__Exercise__.
Each record, in full, must be restated word for word.

__Supplied entries__.
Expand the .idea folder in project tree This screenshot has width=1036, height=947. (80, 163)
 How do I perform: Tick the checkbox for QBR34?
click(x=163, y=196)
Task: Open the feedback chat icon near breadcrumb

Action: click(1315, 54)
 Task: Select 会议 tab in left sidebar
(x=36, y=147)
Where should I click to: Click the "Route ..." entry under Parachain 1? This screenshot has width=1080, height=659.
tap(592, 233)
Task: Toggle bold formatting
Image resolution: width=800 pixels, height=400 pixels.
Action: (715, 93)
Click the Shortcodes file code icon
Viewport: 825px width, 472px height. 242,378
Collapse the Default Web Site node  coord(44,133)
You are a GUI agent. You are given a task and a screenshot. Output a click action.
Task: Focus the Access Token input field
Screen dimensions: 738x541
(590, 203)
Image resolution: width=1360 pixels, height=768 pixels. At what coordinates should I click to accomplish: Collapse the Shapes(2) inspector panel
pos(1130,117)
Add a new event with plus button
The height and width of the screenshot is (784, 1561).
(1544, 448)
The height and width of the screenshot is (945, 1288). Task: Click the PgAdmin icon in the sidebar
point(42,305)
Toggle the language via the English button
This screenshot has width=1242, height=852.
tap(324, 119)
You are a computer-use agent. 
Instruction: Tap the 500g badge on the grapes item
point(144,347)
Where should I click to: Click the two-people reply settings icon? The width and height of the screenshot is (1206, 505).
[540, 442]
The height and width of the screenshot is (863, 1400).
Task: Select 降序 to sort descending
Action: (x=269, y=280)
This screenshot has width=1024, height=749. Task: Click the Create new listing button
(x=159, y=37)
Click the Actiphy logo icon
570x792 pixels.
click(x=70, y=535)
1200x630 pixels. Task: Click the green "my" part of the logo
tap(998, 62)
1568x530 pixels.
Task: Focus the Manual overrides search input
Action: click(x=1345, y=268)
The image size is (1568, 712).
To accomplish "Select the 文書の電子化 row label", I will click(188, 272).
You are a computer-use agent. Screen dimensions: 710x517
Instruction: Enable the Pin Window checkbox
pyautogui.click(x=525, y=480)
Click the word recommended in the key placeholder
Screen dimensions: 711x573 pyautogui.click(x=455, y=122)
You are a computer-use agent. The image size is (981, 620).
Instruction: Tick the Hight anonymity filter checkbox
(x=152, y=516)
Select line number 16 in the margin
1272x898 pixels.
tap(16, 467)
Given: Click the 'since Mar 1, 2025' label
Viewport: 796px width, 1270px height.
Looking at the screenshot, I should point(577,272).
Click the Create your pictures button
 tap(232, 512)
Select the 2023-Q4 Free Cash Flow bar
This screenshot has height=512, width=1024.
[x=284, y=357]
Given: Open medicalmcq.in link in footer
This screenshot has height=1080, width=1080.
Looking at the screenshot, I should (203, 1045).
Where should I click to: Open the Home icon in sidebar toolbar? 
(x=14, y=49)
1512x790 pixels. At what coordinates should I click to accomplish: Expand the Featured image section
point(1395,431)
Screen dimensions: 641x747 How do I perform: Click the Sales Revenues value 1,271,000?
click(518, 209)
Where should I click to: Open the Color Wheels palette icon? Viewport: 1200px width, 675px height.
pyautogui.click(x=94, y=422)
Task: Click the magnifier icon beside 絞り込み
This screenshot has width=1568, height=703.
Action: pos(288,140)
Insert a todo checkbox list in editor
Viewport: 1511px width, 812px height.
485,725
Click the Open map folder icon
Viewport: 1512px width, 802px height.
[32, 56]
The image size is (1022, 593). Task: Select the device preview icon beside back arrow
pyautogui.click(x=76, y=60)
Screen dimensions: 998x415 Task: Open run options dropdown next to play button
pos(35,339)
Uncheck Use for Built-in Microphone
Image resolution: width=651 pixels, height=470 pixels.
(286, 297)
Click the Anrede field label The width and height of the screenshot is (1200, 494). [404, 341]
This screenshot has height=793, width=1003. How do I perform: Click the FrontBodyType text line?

__Output of the task__.
Expand the .idea folder in project tree This screenshot has width=1036, height=947. (80, 163)
 How do I perform: Tick the checkbox for QBR34?
click(x=163, y=196)
Task: Open the feedback chat icon near breadcrumb

Action: click(1315, 54)
 Task: Select 会议 tab in left sidebar
(x=36, y=147)
Where should I click to: Click the "Route ..." entry under Parachain 1? This screenshot has width=1080, height=659.
tap(592, 233)
Task: Toggle bold formatting
Image resolution: width=800 pixels, height=400 pixels.
Action: (715, 93)
Click the Shortcodes file code icon
Viewport: 825px width, 472px height. 242,378
Collapse the Default Web Site node  coord(44,133)
You are a GUI agent. You are given a task and a screenshot. Output a click action.
Task: Focus the Access Token input field
Screen dimensions: 738x541
(590, 203)
Image resolution: width=1360 pixels, height=768 pixels. At what coordinates should I click to accomplish: Collapse the Shapes(2) inspector panel
pos(1130,117)
Add a new event with plus button
The height and width of the screenshot is (784, 1561).
(1544, 448)
The height and width of the screenshot is (945, 1288). Task: Click the PgAdmin icon in the sidebar
point(42,305)
Toggle the language via the English button
This screenshot has width=1242, height=852.
tap(324, 119)
You are a computer-use agent. 
Instruction: Tap the 500g badge on the grapes item
point(144,347)
Where should I click to: Click the two-people reply settings icon? The width and height of the screenshot is (1206, 505).
[540, 442]
The height and width of the screenshot is (863, 1400).
Task: Select 降序 to sort descending
Action: (x=269, y=280)
This screenshot has width=1024, height=749. Task: Click the Create new listing button
(x=159, y=37)
Click the Actiphy logo icon
570x792 pixels.
click(x=70, y=535)
1200x630 pixels. Task: Click the green "my" part of the logo
tap(998, 62)
1568x530 pixels.
Task: Focus the Manual overrides search input
Action: click(x=1345, y=268)
The image size is (1568, 712).
To accomplish "Select the 文書の電子化 row label", I will click(188, 272).
You are a computer-use agent. Screen dimensions: 710x517
Instruction: Enable the Pin Window checkbox
pyautogui.click(x=525, y=480)
Click the word recommended in the key placeholder
Screen dimensions: 711x573 pyautogui.click(x=455, y=122)
You are a computer-use agent. The image size is (981, 620).
Instruction: Tick the Hight anonymity filter checkbox
(x=152, y=516)
Select line number 16 in the margin
1272x898 pixels.
tap(16, 467)
Given: Click the 'since Mar 1, 2025' label
Viewport: 796px width, 1270px height.
Looking at the screenshot, I should point(577,272).
Click the Create your pictures button
 tap(232, 512)
Select the 2023-Q4 Free Cash Flow bar
This screenshot has height=512, width=1024.
[x=284, y=357]
Given: Open medicalmcq.in link in footer
This screenshot has height=1080, width=1080.
Looking at the screenshot, I should (203, 1045).
Where should I click to: Open the Home icon in sidebar toolbar? 
(x=14, y=49)
1512x790 pixels. At what coordinates should I click to accomplish: Expand the Featured image section
point(1395,431)
Screen dimensions: 641x747 How do I perform: Click the Sales Revenues value 1,271,000?
click(518, 209)
Where should I click to: Open the Color Wheels palette icon? Viewport: 1200px width, 675px height.
pyautogui.click(x=94, y=422)
Task: Click the magnifier icon beside 絞り込み
This screenshot has width=1568, height=703.
Action: pos(288,140)
Insert a todo checkbox list in editor
Viewport: 1511px width, 812px height.
485,725
Click the Open map folder icon
Viewport: 1512px width, 802px height.
[32, 56]
The image size is (1022, 593). Task: Select the device preview icon beside back arrow
pyautogui.click(x=76, y=60)
Screen dimensions: 998x415 Task: Open run options dropdown next to play button
pos(35,339)
Uncheck Use for Built-in Microphone
Image resolution: width=651 pixels, height=470 pixels.
(286, 297)
Click the Anrede field label The width and height of the screenshot is (1200, 494). [404, 341]
This screenshot has height=793, width=1003. How do I perform: Click the FrontBodyType text line?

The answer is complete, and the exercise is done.